Zugegeben, wir legten harte Bandagen an, was aber dem Text schon
angemessen war. Persönliche Beschimpfungen aber, Verbalinjurien usw.
sucht man aber in diesem recht langen Artikel vergeblich. Ganz anders
Steigerwalds Reaktion: beleidigte Leberwurst.
Und
diesmal erkläre ein Genosse, der DKP-Mitglied ist, seinen Austritt aus
der Partei, Er schickt uns seine Erklärung mit der Bitte, sie noch
etwas zurück zu halten, damit die entsprechenden Stellen der DKP sie
vorher erhalten. Man trennt sich eben nicht von seiner Partei, wie von
einem alten Schrottauto, das nicht mehr durch den TÜV kam.
Und
nun diese Kübel von unsachlichem Unflat. Das ist kein kommunistischer
Stil. Es ist Zeichen dafür,
-
dass die DKP-Führung innerparteilich so langsam wegen ihrer
revisionistischen Politik unter Druck gerät. Das zeigte sich auch, als
Steigerwald seinen unmöglichen Artikel veröffentlich hatte, die
wichtigste Vertreter des Linken Flügels, Hans Hein Holz sich auch sehr
eindeutig-kritisch zu Steigerwald äußerte. Es scheint, Stehr und
Konsorten schwimmen die Felle davon.
-
dass es in der DKP offenbar niemanden gibt, der in der Lage wäre, uns
inhaltlich und sachlich zu antworten. Und zwar gleich in zweierlei
Hinsicht: marxistisch-leninistische, also kommunistische, Argumente
gegen unsere Position gibt es nicht. Wie kann
man da sachlich, vom kommunistischen Standpunkt aus, antworten?
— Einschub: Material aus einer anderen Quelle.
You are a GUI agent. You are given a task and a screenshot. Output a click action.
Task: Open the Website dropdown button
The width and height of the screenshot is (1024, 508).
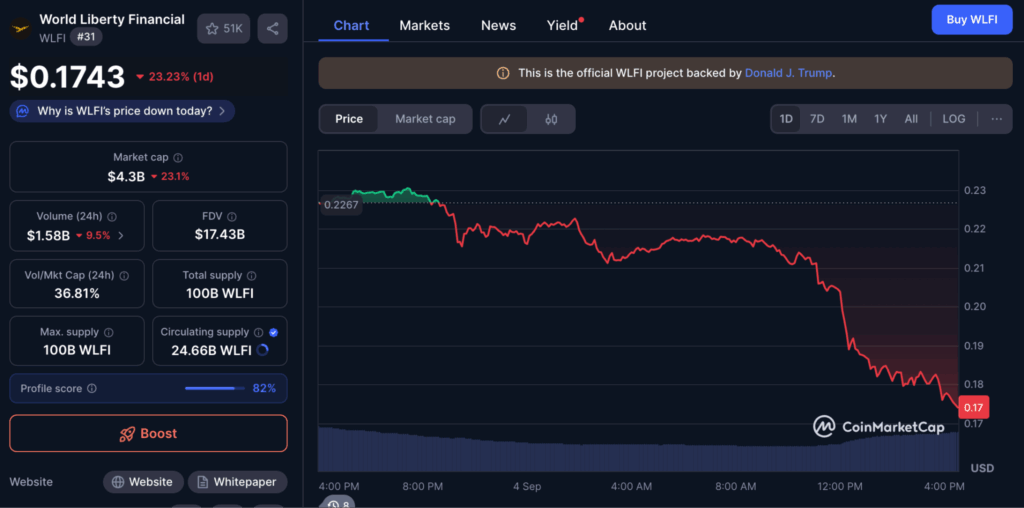click(x=143, y=482)
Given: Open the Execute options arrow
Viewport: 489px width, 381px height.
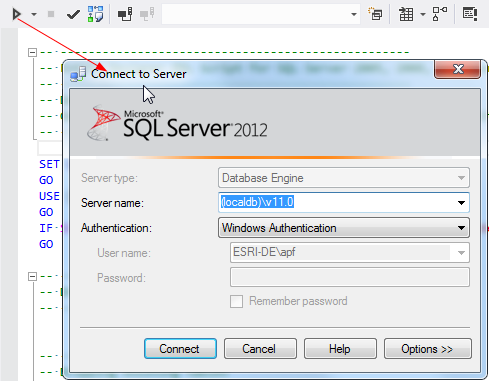Looking at the screenshot, I should click(34, 14).
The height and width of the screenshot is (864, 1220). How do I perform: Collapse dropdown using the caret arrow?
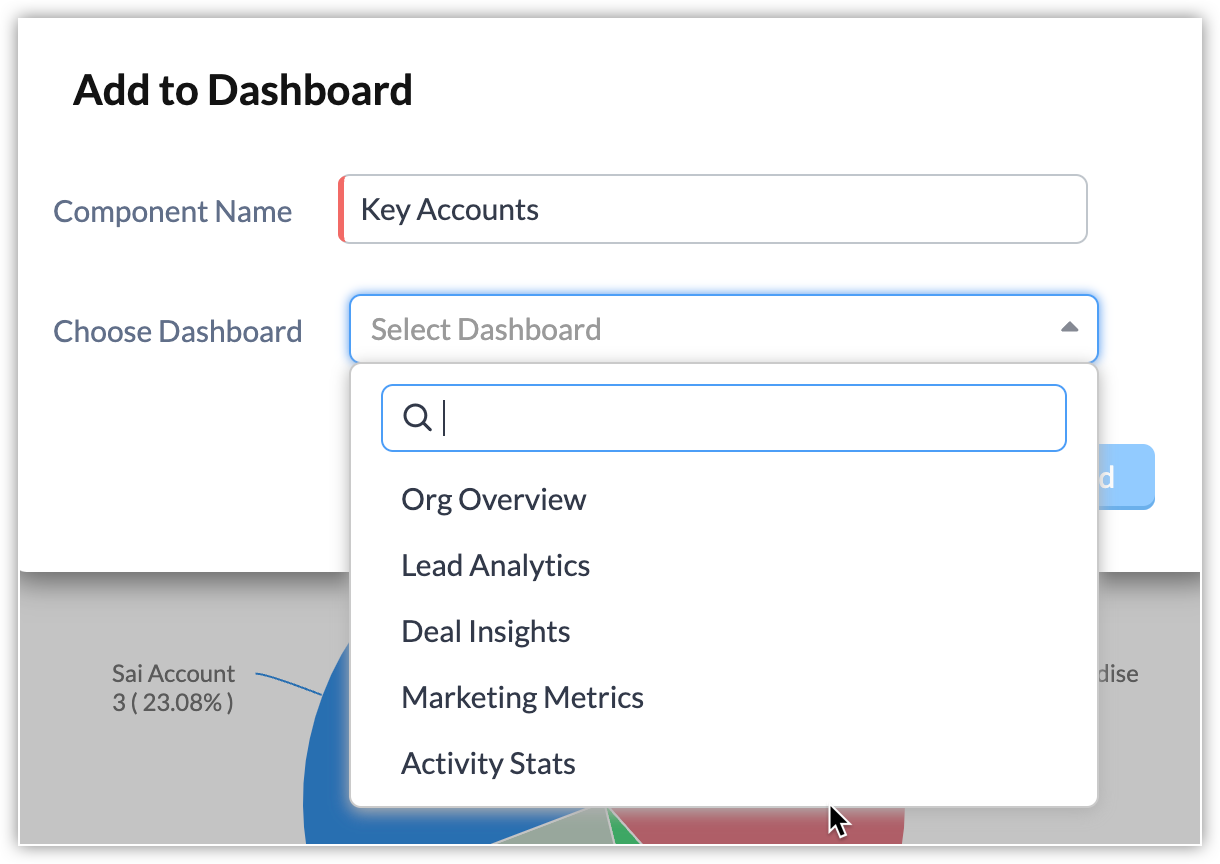pyautogui.click(x=1069, y=328)
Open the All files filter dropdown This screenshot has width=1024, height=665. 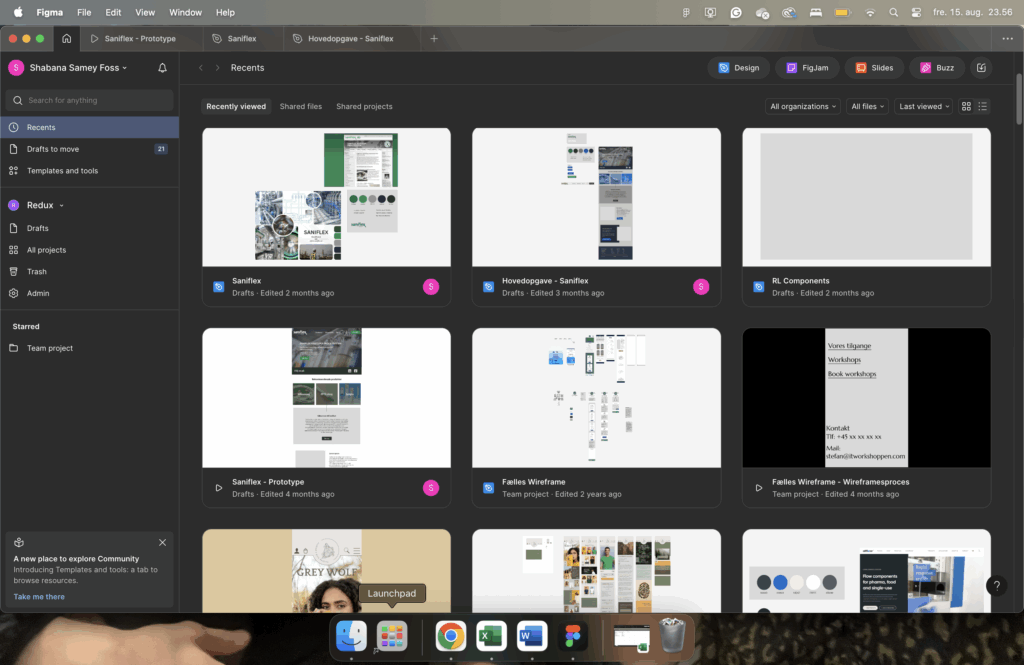coord(867,106)
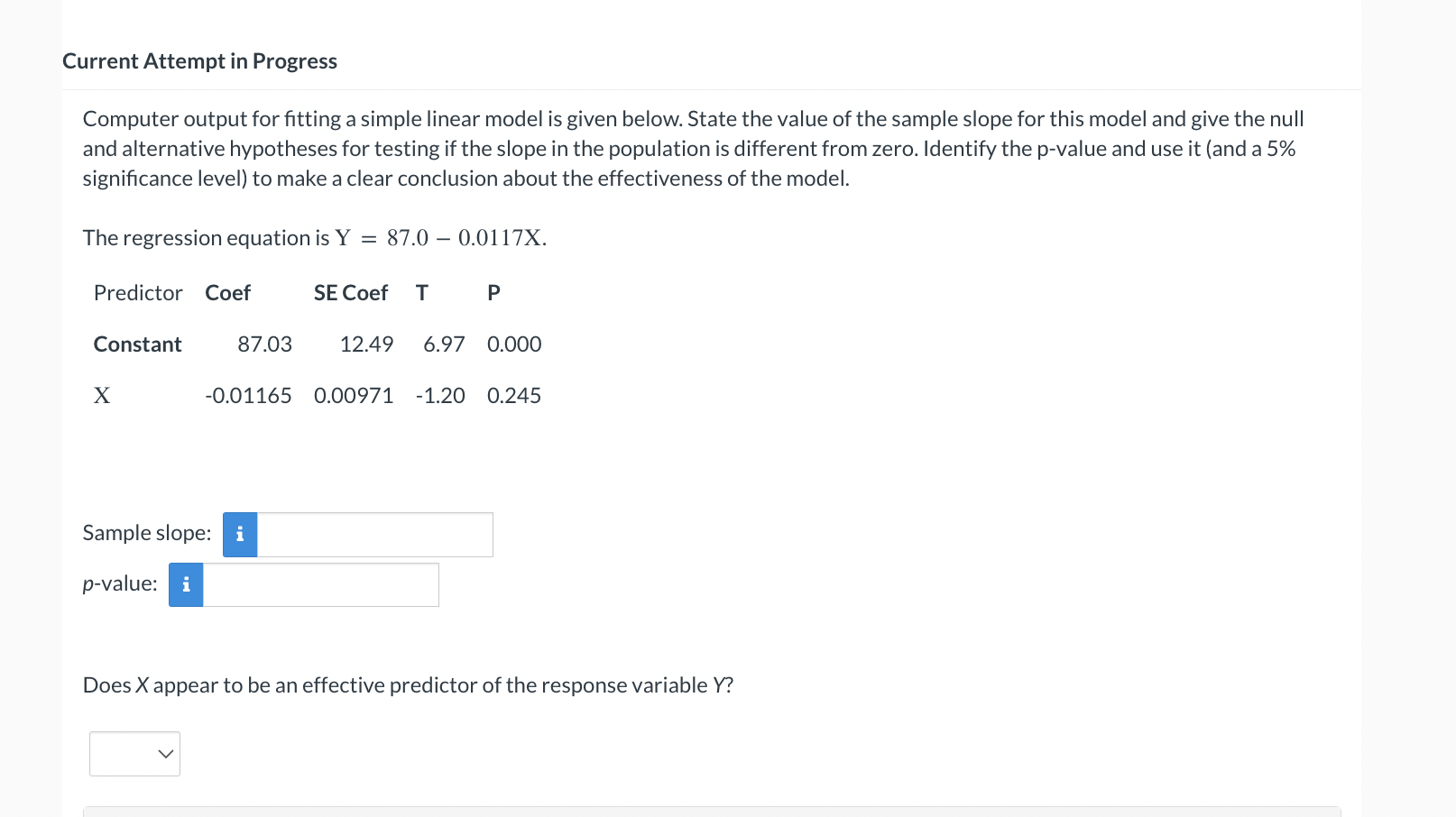Viewport: 1456px width, 817px height.
Task: Open the effective predictor answer dropdown
Action: tap(135, 754)
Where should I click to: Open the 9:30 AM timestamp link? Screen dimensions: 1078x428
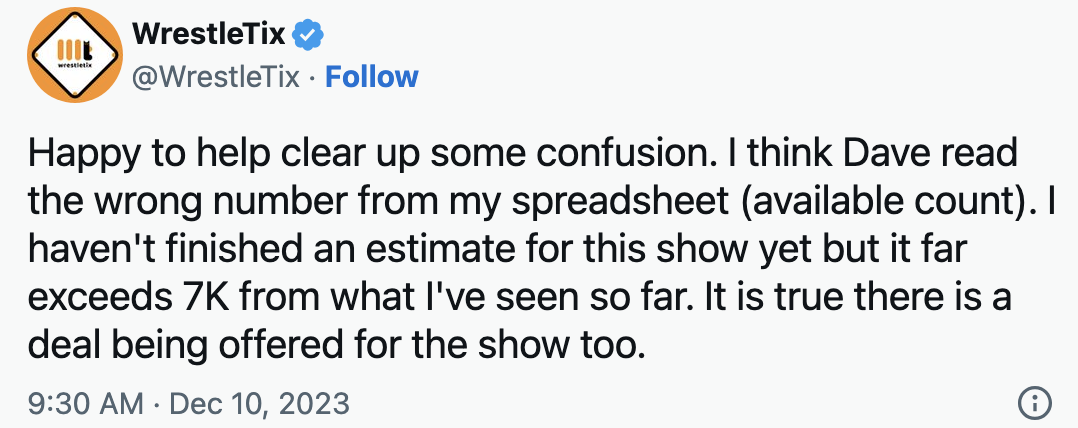click(x=87, y=403)

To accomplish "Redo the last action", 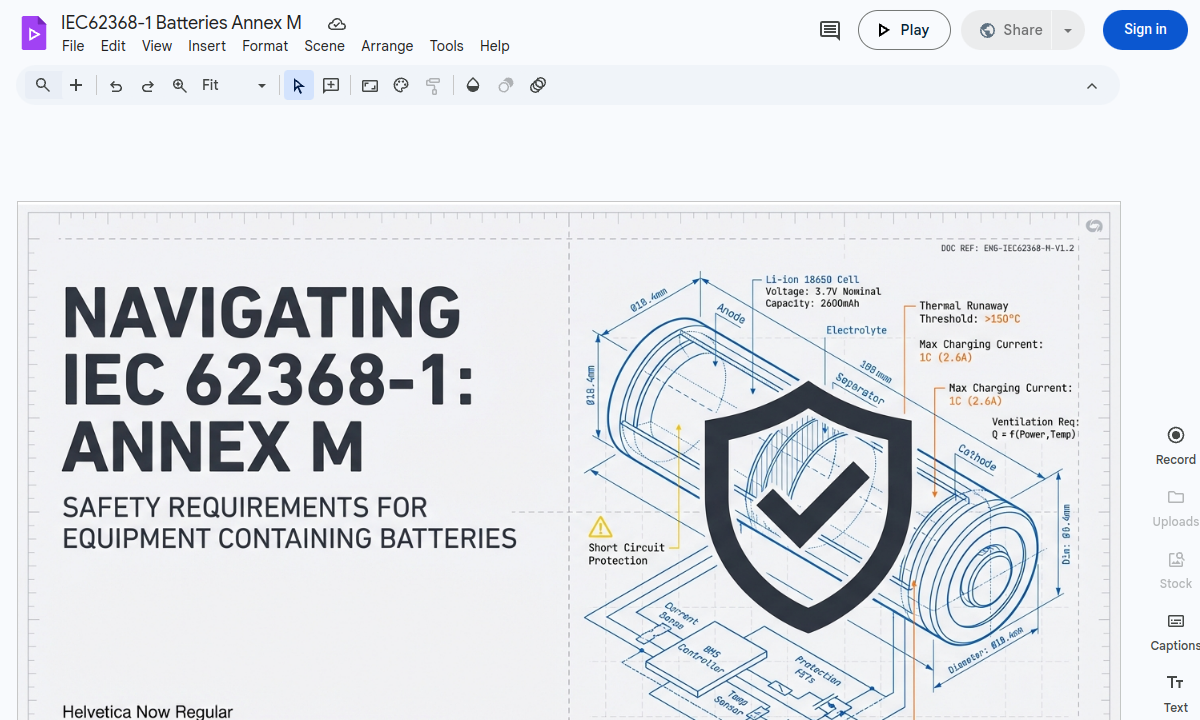I will tap(147, 85).
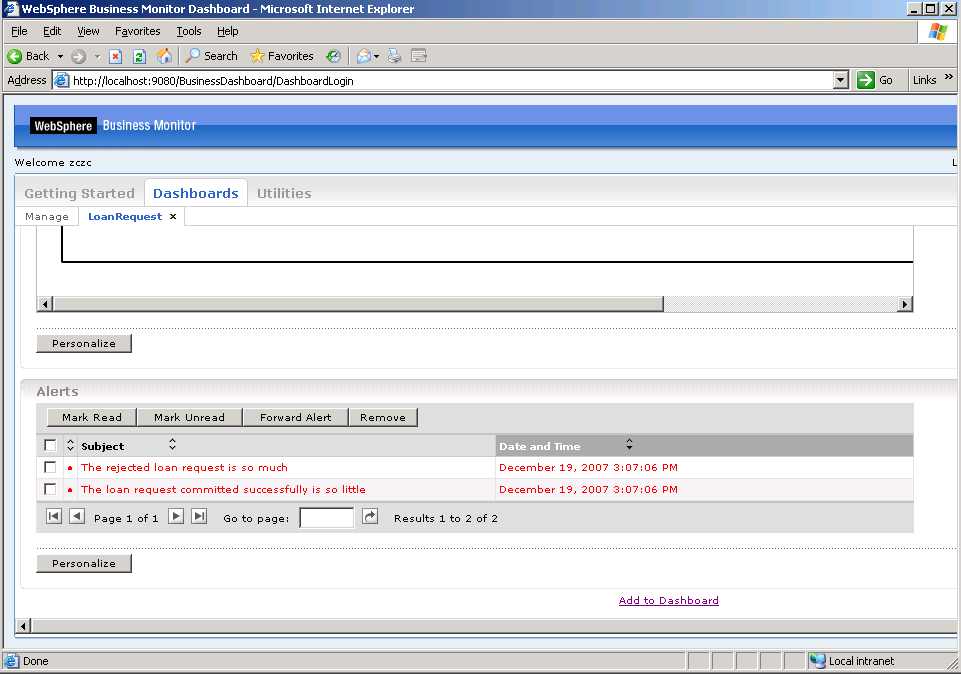This screenshot has width=961, height=674.
Task: Sort alerts by Subject column arrows
Action: coord(172,445)
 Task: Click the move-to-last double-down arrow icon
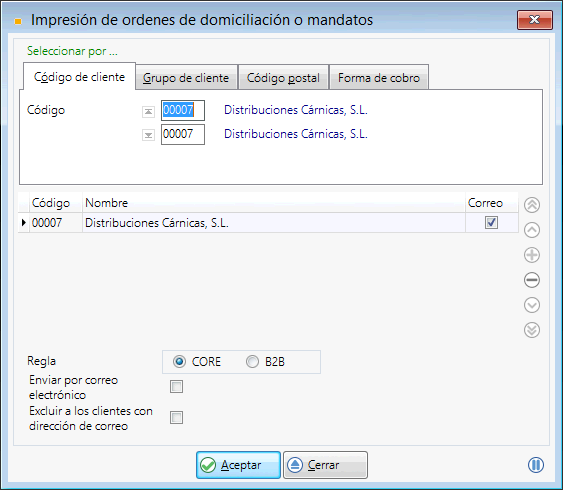[532, 330]
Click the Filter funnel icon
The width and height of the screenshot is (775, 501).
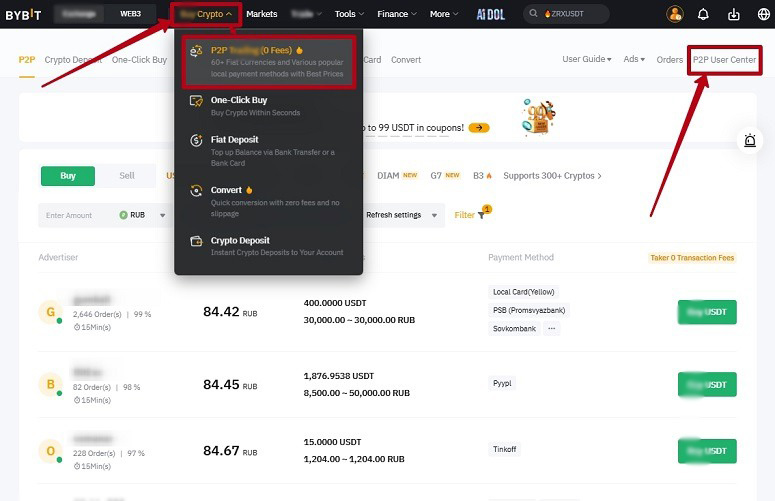481,215
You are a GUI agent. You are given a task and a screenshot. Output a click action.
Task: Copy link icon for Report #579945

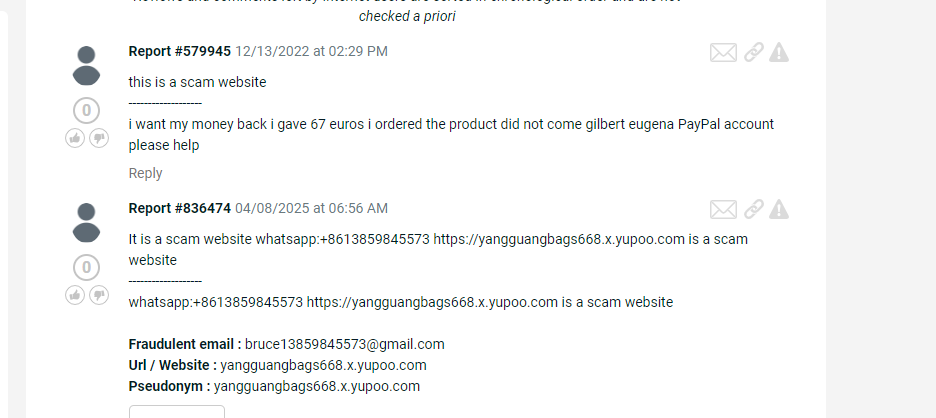point(753,53)
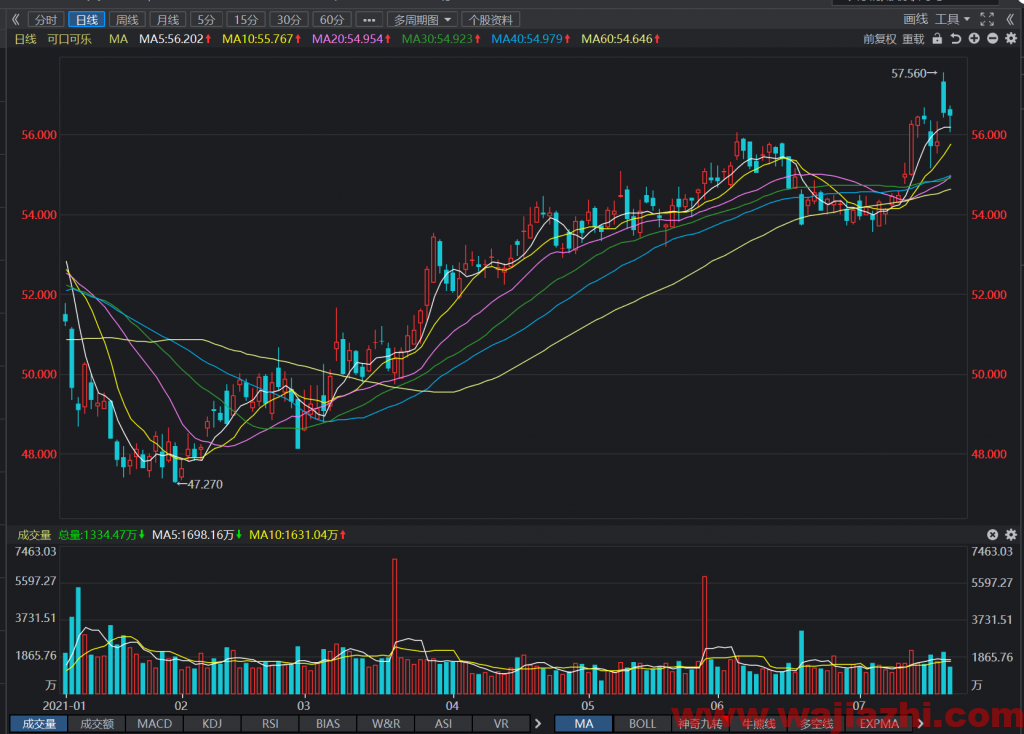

Zum zweiten dürften der DKP auch schon lange die Köpfe verloren
gegangen sein, die das überhaupt könnten.
-
dass es offenbar innerhalb der DKP-Führung eine Art Endzeitstimmung um
sich greift: Die Partei ist nicht nur kampagnenunfähig, sie ist auch
weitestgehend politikunfähig. Es gibt nicht einmal ein Trostpflaster.
Die Handvoll Kommunen, in denen die DKP in den Kommunalparlamenten
sitzt, lässt sich an zwei Händen abzählen, bei Landtags- und
Bundestagswahlen kommt sie wohl weit unter einem Prozent. Daraus
abzuleiten, dass des an ihrer Politik liegen könnte, kommt sie nicht.
Dass jetzt ein DKP-Mitglied in Biedersachsen im Landtag ist, verdankt
die DKP der Gnade der Bisky-Gysi-Lafontaine-Truppe.
Die
Führung der KPÖ in Wien ist nicht weniger revisionistisch, als die
Stehr-Truppe. Aber es gibt in Österreich in der KPÖ noch Linke und die
haben zwar, im Sog des Verlusts des noch vorhanden Vertrauens in die KPÖ
(Verkauf von KPÖ-Immobilien an einen Neonazi), an Stimmen bei den
letzten Kommunalwahlen in der Steiermark, in Graz, an Stimmen verloren,
lagen aber in der zweitgrößten Stadt Österreichs (280.000 Einwohner)
immer noch im zweistelligen Bereich (20 %). Auch ist in dem
Bundesland die KPÖ im Landesparlament. Aber die KPÖ-Steiermark
gehört zum marxistischen Flügel der KPÖ. Ist also in Opposition zur
Parteiführung.
So
etwas Ähnliches kann die DKP nicht vorweisen. Einmal weil es keinen
geschlossenen Landes- (Bezirksverband) der Partei gibt, der sich gegen
die Politik von Stehr stellt, zum anderen aber auch, weil ein solcher nicht in Sicht ist. Bisher gab es – soweit ich es weiß – nur
die Erklärung von Hans Heinz Holz gegen den Steigerwald-Artikel.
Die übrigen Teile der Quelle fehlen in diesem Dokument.